For all too many college students today, it is not enough to agree with them on some things, one must accept their entire agenda, all at once, or be branded an intolerant, close-minded bigot and enemy of progress. And they will tolerate anything in the world except for objective truth, a conservative speaking on campus, or open disagreement with their exalted notions. This is why surveys show such a sizeable minority of college students are currently in favor of overt censorship of speech.
Mr. King delivered this speech in 1963. Most people weren’t aware that there was a LGBTQ community. Frankly, most people were quite content with the (now stultifying) 2-sex system. MLK literally couldn’t have dreamt of the 57 or 63 or whatever number of different genders are officially recognized now. What did these comfort-craving, coddled, crazy college kids expect him to have said?

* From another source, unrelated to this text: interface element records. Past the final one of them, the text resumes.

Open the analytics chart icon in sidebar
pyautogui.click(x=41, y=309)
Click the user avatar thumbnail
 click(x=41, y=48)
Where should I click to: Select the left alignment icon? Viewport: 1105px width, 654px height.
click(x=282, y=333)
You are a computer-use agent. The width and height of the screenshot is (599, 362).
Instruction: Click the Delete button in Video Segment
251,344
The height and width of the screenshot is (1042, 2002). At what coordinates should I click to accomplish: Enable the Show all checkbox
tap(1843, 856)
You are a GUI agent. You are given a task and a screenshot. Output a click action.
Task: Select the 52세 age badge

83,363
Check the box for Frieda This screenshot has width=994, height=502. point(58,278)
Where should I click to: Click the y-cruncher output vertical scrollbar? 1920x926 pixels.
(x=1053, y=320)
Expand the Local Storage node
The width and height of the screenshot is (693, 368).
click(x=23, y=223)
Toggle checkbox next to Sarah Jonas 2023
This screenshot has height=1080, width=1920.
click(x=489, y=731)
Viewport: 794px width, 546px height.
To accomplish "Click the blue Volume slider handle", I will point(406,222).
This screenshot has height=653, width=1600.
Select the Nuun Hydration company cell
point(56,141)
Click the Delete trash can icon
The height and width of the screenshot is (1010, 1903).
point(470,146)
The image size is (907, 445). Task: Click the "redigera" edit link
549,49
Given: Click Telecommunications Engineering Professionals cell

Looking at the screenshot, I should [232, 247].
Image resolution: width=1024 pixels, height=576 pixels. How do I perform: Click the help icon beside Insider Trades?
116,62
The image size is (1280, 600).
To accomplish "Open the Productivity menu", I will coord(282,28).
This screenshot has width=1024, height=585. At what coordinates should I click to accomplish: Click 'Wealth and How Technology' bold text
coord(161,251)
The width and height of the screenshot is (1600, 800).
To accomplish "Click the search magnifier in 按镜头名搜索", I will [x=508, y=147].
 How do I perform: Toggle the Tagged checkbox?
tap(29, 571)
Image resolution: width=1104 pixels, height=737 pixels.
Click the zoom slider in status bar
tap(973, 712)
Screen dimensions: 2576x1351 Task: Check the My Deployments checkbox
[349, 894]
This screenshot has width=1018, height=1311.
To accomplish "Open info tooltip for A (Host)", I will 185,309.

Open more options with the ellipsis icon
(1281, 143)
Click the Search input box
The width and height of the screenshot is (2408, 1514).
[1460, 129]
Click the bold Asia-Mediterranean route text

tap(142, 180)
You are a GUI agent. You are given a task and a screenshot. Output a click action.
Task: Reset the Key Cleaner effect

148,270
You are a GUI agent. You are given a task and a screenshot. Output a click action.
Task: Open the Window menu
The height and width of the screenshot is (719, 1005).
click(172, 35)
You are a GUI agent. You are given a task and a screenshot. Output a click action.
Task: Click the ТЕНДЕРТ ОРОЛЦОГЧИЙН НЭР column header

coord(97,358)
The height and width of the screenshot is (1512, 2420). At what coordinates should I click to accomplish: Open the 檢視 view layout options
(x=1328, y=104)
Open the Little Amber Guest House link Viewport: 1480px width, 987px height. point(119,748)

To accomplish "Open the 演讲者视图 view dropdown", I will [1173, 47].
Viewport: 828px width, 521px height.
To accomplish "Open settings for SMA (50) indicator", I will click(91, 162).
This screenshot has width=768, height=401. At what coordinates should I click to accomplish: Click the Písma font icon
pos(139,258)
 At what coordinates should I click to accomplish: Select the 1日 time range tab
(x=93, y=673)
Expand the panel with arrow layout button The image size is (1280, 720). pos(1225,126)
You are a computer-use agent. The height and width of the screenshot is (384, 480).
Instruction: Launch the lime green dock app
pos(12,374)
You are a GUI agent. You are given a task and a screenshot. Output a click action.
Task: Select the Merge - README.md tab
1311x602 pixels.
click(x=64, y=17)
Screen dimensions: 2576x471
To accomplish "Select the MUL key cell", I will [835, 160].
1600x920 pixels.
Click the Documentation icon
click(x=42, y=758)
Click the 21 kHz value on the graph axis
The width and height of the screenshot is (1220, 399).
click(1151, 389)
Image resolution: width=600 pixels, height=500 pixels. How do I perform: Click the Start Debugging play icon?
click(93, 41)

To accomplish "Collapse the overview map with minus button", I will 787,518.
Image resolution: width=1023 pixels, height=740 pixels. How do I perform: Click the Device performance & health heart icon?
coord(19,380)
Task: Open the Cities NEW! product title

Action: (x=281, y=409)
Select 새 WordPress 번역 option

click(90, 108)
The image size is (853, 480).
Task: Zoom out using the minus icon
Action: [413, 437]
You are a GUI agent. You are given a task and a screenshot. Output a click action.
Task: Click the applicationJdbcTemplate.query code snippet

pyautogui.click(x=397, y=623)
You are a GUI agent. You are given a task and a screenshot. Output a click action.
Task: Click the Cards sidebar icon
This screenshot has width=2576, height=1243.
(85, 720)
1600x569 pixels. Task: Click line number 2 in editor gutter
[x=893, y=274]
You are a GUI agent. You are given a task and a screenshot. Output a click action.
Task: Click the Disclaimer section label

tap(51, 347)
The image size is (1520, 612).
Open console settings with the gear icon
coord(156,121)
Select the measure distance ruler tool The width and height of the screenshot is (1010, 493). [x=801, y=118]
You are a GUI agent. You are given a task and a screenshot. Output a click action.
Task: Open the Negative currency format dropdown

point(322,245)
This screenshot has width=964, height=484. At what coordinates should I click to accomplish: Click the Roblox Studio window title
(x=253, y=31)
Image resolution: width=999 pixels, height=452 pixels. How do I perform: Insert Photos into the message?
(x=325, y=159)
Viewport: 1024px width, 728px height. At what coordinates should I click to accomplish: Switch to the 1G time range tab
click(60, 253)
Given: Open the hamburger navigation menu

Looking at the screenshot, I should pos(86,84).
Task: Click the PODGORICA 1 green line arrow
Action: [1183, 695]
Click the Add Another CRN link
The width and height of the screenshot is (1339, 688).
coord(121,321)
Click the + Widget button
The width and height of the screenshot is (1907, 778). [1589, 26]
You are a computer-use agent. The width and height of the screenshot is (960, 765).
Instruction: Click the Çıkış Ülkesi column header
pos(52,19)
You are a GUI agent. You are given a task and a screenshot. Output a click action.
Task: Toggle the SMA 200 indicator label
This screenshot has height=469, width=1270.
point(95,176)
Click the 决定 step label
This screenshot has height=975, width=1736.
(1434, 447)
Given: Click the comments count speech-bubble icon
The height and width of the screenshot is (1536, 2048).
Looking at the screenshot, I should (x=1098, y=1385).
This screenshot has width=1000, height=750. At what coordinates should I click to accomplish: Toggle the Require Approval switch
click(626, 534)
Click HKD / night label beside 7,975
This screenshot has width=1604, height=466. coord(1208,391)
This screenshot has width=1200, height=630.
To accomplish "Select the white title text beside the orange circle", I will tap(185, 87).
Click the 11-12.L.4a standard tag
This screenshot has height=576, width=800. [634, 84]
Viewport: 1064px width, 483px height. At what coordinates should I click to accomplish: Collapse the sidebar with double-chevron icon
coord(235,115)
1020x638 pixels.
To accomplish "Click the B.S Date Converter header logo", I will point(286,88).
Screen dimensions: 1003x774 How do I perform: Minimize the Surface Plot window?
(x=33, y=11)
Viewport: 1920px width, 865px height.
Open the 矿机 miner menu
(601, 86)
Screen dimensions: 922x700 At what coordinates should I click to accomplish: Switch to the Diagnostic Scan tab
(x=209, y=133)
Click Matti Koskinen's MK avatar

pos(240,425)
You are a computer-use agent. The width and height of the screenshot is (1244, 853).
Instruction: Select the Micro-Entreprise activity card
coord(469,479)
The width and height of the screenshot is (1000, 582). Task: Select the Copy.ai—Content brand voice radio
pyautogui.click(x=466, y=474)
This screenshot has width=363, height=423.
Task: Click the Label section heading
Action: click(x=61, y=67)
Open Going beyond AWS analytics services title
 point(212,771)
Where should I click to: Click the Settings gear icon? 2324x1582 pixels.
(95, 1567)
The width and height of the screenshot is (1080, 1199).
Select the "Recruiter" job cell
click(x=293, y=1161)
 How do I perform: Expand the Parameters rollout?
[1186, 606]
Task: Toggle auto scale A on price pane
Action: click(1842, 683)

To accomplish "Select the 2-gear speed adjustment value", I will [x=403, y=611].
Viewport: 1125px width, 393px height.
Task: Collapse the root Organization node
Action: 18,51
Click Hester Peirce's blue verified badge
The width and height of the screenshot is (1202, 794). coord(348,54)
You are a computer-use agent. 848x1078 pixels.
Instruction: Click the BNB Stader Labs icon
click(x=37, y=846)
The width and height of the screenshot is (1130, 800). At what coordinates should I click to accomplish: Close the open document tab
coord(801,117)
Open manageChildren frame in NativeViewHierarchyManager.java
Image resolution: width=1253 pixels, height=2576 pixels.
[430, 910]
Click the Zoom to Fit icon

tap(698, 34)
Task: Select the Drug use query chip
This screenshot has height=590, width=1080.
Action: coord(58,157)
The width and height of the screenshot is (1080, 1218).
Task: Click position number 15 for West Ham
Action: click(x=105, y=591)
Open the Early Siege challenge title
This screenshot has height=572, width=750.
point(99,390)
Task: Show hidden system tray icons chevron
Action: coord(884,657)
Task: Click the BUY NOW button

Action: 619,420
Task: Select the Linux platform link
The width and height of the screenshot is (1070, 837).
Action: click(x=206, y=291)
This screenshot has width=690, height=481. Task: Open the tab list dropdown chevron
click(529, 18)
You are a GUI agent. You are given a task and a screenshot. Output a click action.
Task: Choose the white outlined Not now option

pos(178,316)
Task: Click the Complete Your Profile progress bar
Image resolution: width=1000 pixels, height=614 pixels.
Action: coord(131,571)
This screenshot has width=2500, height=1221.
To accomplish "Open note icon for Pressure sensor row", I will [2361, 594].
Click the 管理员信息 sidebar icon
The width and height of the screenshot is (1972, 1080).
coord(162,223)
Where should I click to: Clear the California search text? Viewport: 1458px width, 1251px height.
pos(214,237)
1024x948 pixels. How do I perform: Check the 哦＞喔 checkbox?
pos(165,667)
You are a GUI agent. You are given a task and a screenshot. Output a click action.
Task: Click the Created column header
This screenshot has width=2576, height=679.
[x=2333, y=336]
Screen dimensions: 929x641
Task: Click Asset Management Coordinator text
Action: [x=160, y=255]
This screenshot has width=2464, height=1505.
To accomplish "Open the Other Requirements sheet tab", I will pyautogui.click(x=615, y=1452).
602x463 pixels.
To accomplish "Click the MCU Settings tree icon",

Perhaps: “When we allow freedom to ring- when we let it ring from every city and every hamlet, from every state and every city, we will be able to speed up that day when all of God’s children, black men and white men, Jews and Gentiles, Protestants and Catholics, feminists and NAZI’s, gays and lesbians, bisexuals and agenders, atheists and pagans, gender fluid and non-binaries, devil-worshippers and Muslims, two-spirits and pangenders, neutrois and trans*, will be able to join hands and sing in the words of the old Negro spiritual, “Free at last, Free at last, Great God a-mighty, we are free at last.”?
Dr. King famously said, "I have a dream that my four little children will one day live in a nation where they will not be judged by the color of their skin but by the content of their character."
For those truly listening, doesn't that say it all?